● Written request: Convert the entries below into a two-column CSV with the header entry_text,click_point. Write one row per entry, with the entry's text and its answer each in a single quoted field, line breaks replaced by spaces, and the pictures omitted.

● Dataset extract:
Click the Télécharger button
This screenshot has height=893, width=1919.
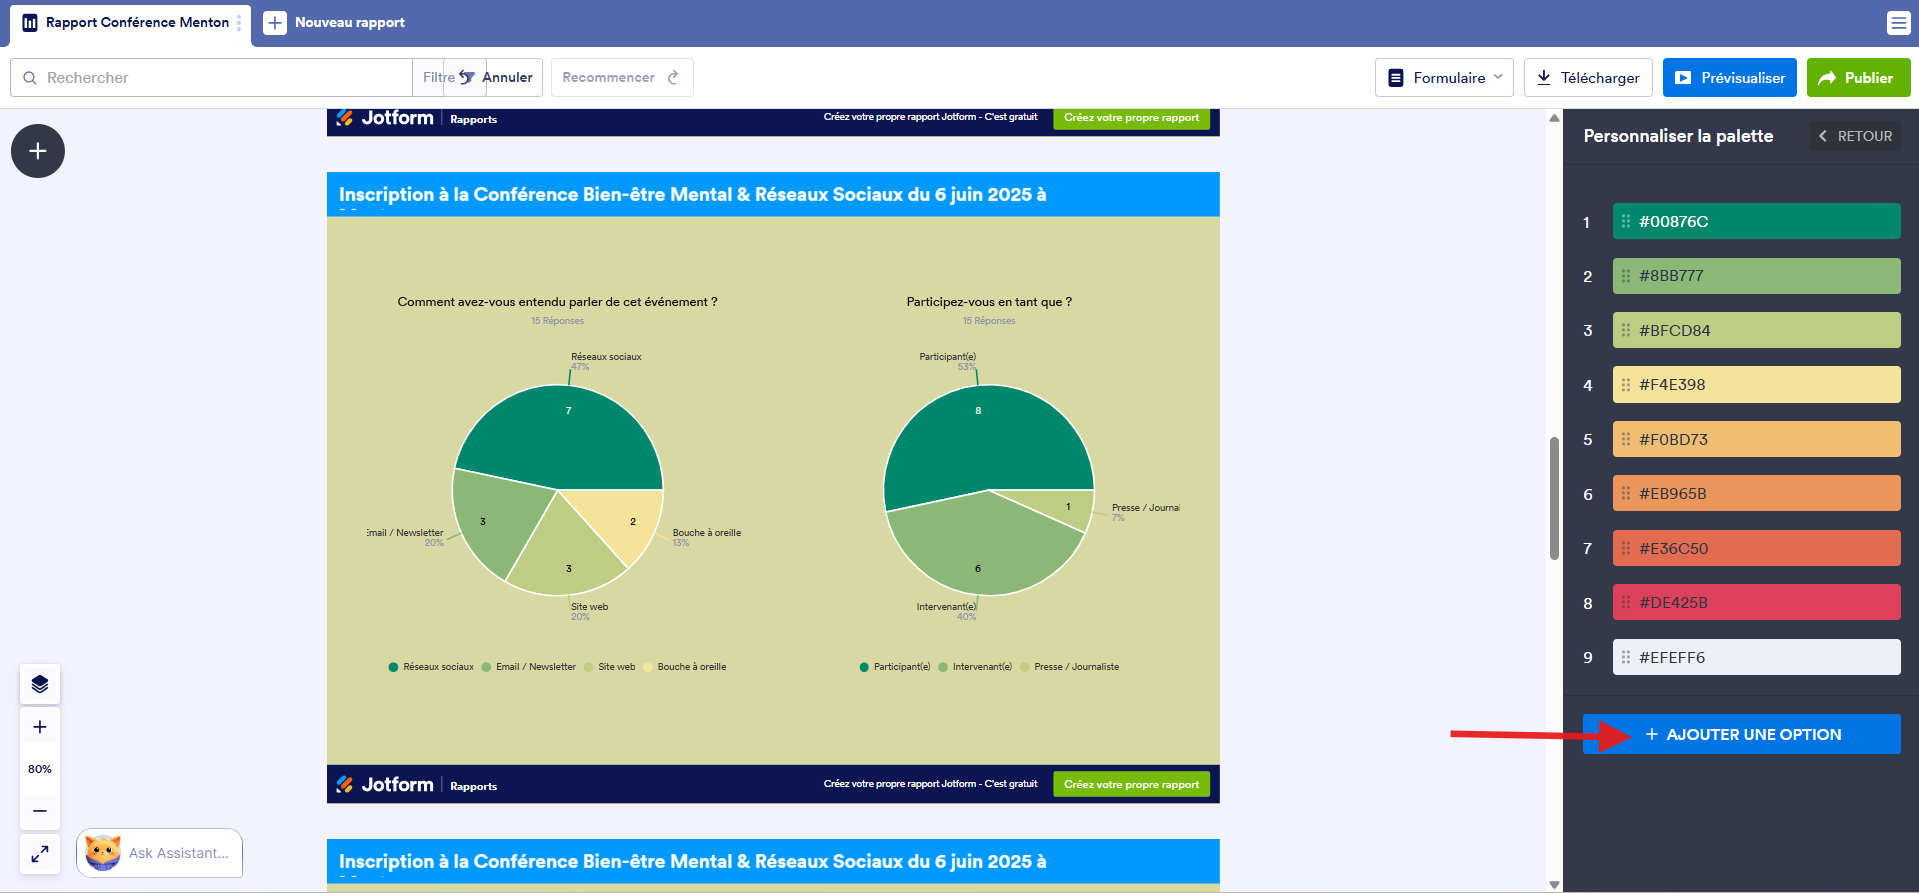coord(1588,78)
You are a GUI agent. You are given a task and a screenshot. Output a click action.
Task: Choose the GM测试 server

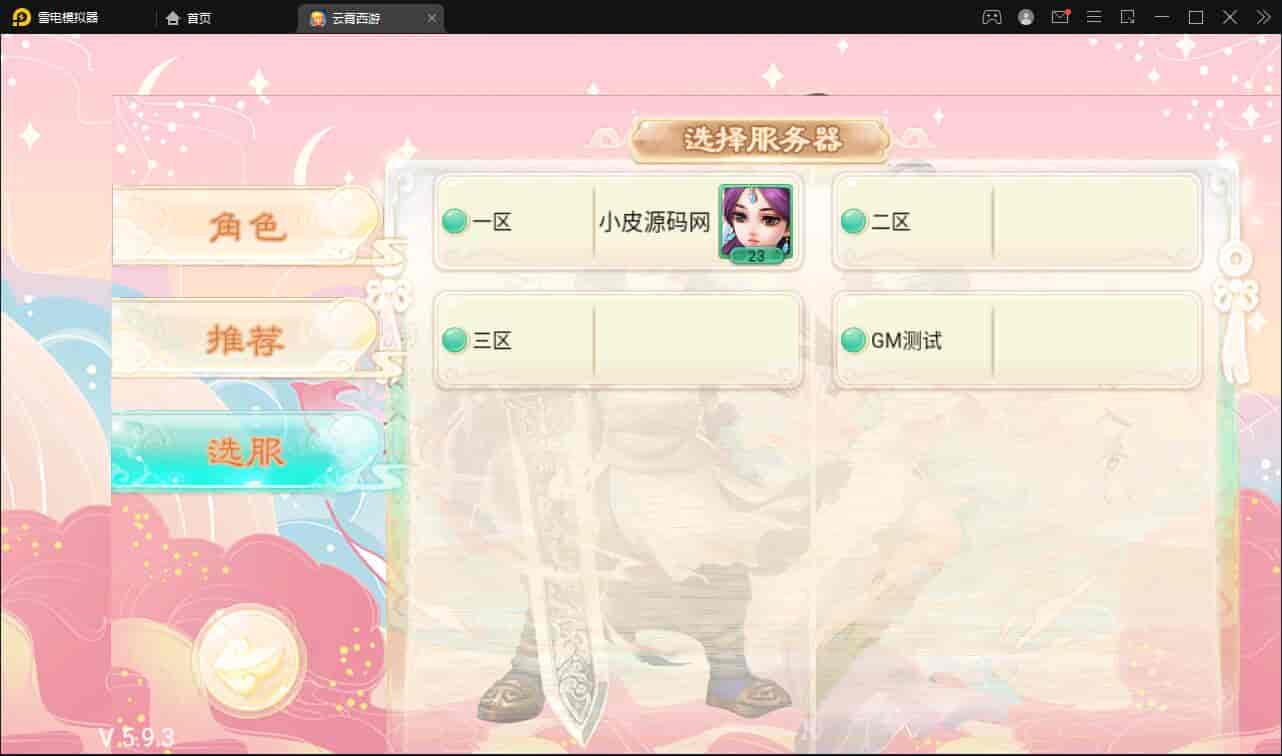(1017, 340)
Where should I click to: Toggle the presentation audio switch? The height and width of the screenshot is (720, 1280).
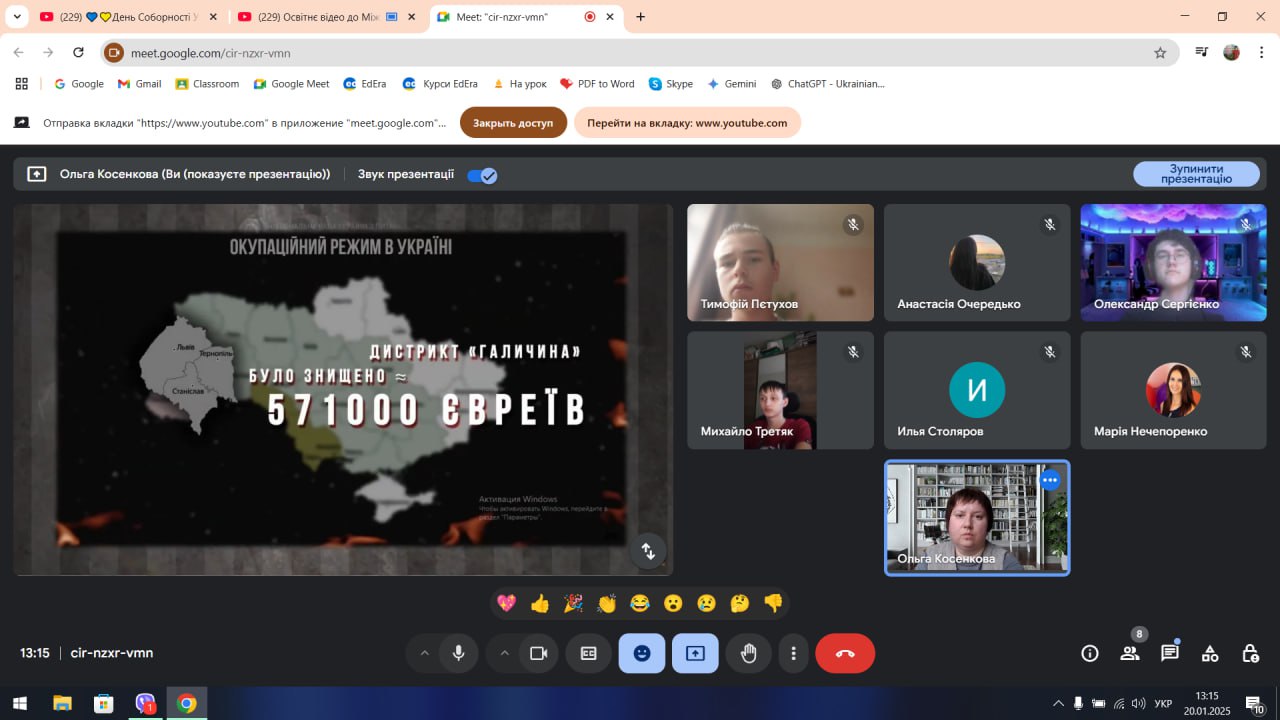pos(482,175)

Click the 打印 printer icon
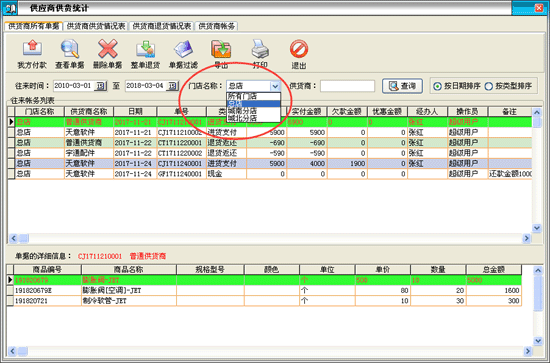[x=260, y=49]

● Written solution:
entry_text,click_point
"Click the Télécharger button This screenshot has height=893, width=1919.","coord(1588,78)"
"You are a GUI agent. You are given a task and a screenshot. Output a click action. Task: Choose the GM测试 server","(1017, 340)"
"Where should I click to: Toggle the presentation audio switch? The height and width of the screenshot is (720, 1280).","pos(482,175)"
"Click the 打印 printer icon","[x=260, y=49]"